As of May 9, the Earth experienced a level G5 geomagnetic storm level—the highest along the levels of geomagnetic storms—because at least five CMEs crashed into Earth's magnetic field, along with the regular solar flares. The storms have affected satellites, radio operators, and power grids, causing power outages in many parts of the world, such as Ohio, Texas, and Michigan in the US. The last time Earth faced a G5 storm was in October 2003, where the majority of South Africa's transformers, devices that alter input voltages, were damaged, leading to irregular and dangerous voltages across the country. As a result of these catastrophic risks, federal agencies are trying to address the threat solar storms pose to power grids. Some are building easily deployable transformers that can be installed anywhere when there is a sudden blackout. Since buying equipment to protect large transformers would be too costly, some utilities are building capacitor banks which absorb energy and can act like batteries. Other facilities rely on forecasting solar storms in advance for power grids to shut down before getting bombarded by solar rays.

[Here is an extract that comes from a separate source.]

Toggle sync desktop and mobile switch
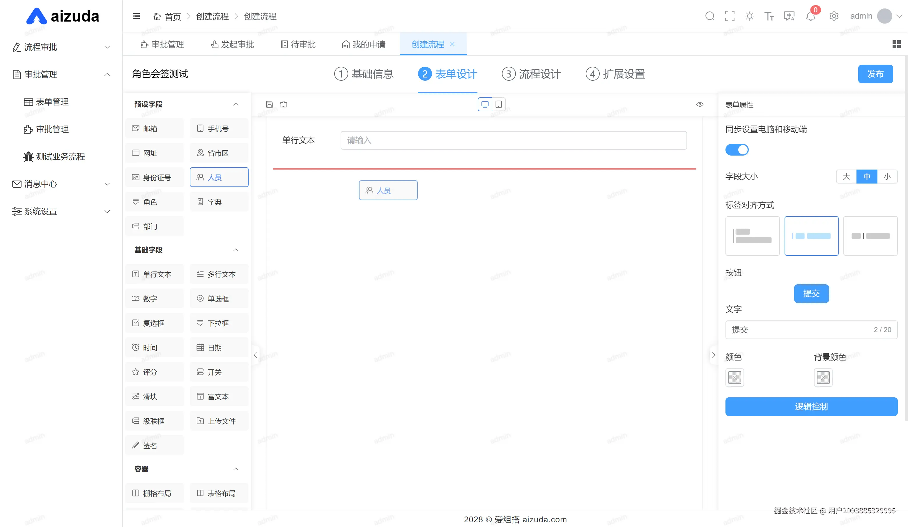The width and height of the screenshot is (908, 527). pyautogui.click(x=736, y=150)
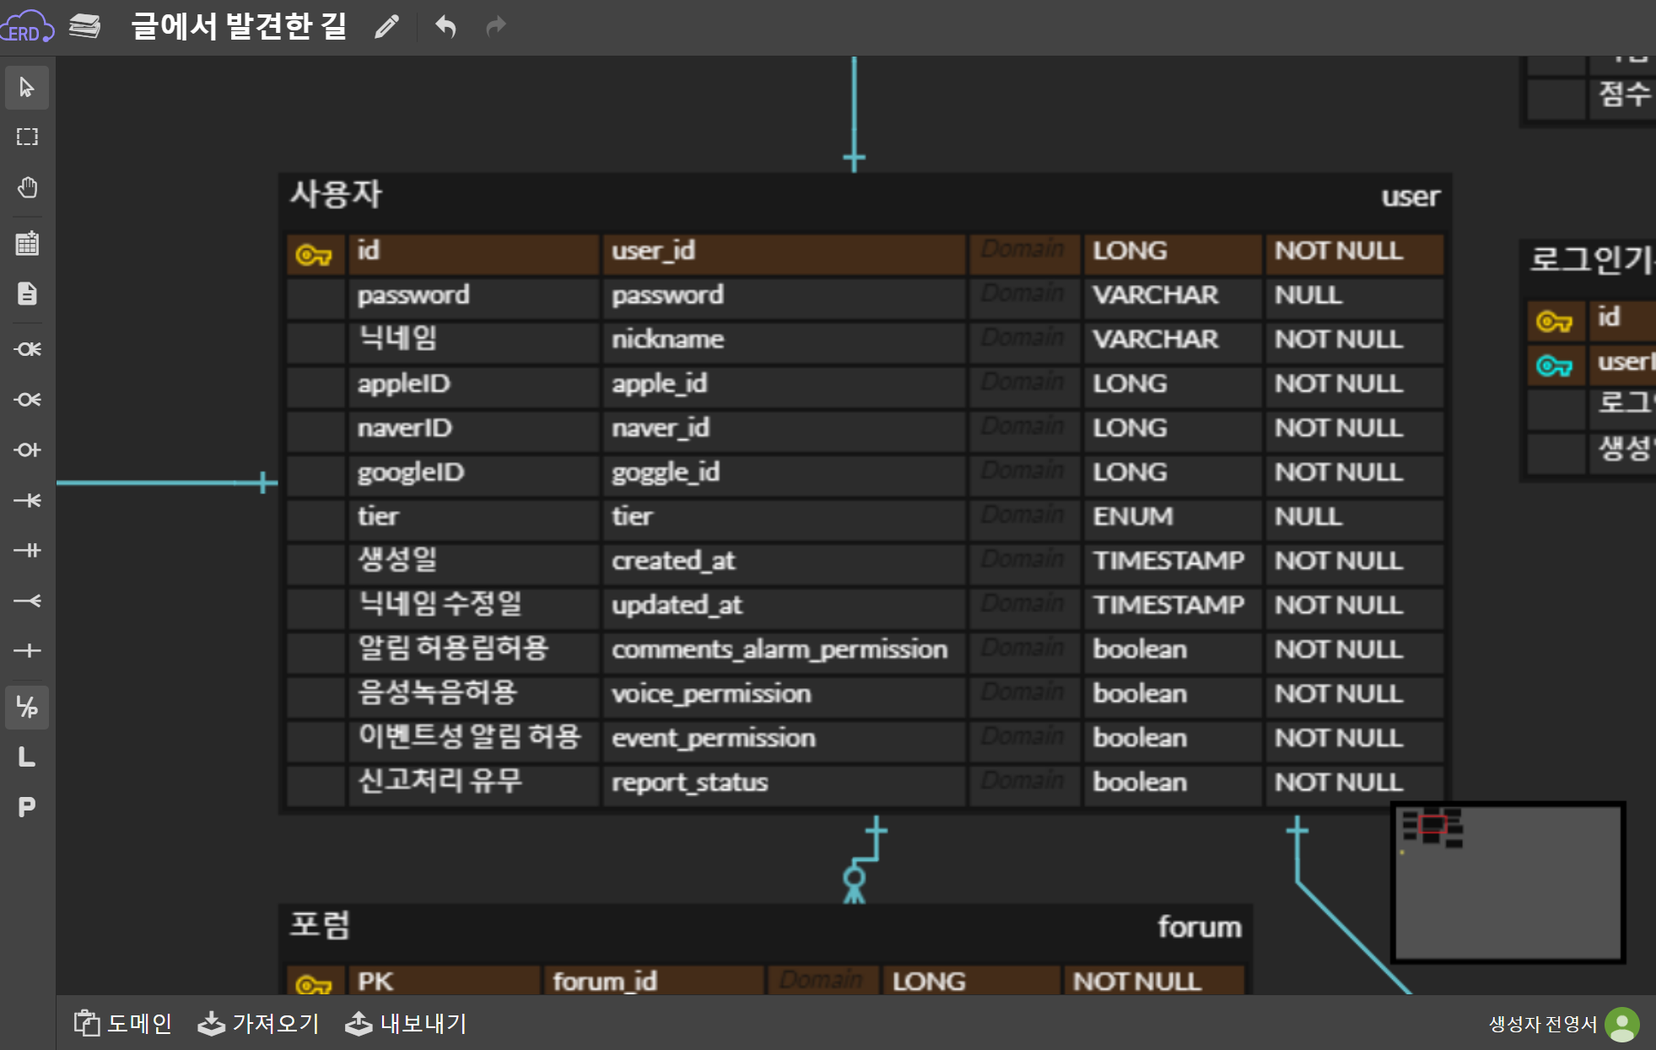Open the 도메인 domain menu

click(x=123, y=1023)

As the Sun is set to reach the peak of its solar cycle in 2025, there is a high probability that we will witness heightened solar activities over the next few years. However, astronauts predict the risk of our world without the internet for weeks or months afterwards. If such happened unexpectedly, it would yield catastrophic results for daily life, not to mention the economy; in fact, economists predict that just 24 hours without power in NYC would cause the city to lose $1 billion. Therefore, over 27 programs are working to try to prevent a power outage, primarily by keeping transformers in reserve. Transformers take electrical power from a central source and amplify or decrease voltage (depending on the circumstance), providing us with home electricity. To make transformers readily accessible, the Department of Homeland Security has established a Recovery Transformer program, a system of creating easily assembled transformers for rapid, temporary use, in case of a blackout. Additionally, the DOE (Department Of Energy) has taken precautions by creating a reserve of easily transportable transformers for emergency use. Since humans cannot unfortunately control the Sun's coronal ejections, the best we can do is prepare for the effects of a potential geomagnetic storm and simply enjoy the gorgeous view from the comfort of our own cities, instead of flocking to the Artics for a glimpse of this scientific phenomenon.